» **Your goal**
Below are some records. Return exactly the lines from the one with "Switch to the properties" to the one with "You are a GUI", and nothing else.

» **Records shown**

● ● ● ●

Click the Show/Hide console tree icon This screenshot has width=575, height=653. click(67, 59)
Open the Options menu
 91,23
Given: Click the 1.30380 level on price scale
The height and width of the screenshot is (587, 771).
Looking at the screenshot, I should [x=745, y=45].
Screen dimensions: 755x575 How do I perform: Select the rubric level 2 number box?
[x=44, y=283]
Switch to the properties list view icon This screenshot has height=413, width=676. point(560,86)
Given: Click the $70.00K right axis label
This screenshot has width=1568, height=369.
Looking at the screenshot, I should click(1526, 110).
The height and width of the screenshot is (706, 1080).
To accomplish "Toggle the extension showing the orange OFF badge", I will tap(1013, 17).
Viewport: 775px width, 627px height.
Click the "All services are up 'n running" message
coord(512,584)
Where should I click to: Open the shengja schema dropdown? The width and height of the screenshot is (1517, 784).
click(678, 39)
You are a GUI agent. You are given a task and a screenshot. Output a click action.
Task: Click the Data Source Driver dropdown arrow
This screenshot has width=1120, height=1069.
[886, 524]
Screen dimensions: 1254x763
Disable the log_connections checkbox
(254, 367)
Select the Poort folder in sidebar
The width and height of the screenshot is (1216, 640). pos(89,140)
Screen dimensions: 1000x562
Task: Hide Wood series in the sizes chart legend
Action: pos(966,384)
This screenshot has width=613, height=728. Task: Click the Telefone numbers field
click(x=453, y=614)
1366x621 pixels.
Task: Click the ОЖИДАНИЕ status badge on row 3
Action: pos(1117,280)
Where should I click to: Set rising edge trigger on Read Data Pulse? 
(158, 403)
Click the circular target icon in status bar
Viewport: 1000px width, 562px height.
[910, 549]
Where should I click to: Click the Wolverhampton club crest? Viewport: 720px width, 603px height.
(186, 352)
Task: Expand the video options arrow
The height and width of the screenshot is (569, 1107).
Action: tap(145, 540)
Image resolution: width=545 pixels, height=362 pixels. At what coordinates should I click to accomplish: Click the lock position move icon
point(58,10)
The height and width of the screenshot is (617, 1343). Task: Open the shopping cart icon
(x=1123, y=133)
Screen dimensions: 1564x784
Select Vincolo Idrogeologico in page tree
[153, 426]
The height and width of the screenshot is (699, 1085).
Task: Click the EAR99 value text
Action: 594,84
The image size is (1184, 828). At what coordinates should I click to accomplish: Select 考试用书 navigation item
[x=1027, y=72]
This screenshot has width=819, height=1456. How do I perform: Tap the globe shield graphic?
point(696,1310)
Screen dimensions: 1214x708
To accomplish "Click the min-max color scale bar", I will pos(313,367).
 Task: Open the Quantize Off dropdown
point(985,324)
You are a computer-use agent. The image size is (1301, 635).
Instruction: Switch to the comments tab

● ● ● ●

» **Exercise solution**
Switch to the properties list view icon This screenshot has height=413, width=676. point(560,86)
Given: Click the $70.00K right axis label
This screenshot has width=1568, height=369.
Looking at the screenshot, I should click(1526, 110).
The height and width of the screenshot is (706, 1080).
To accomplish "Toggle the extension showing the orange OFF badge", I will tap(1013, 17).
Viewport: 775px width, 627px height.
Click the "All services are up 'n running" message
coord(512,584)
Where should I click to: Open the shengja schema dropdown? The width and height of the screenshot is (1517, 784).
click(678, 39)
You are a GUI agent. You are given a task and a screenshot. Output a click action.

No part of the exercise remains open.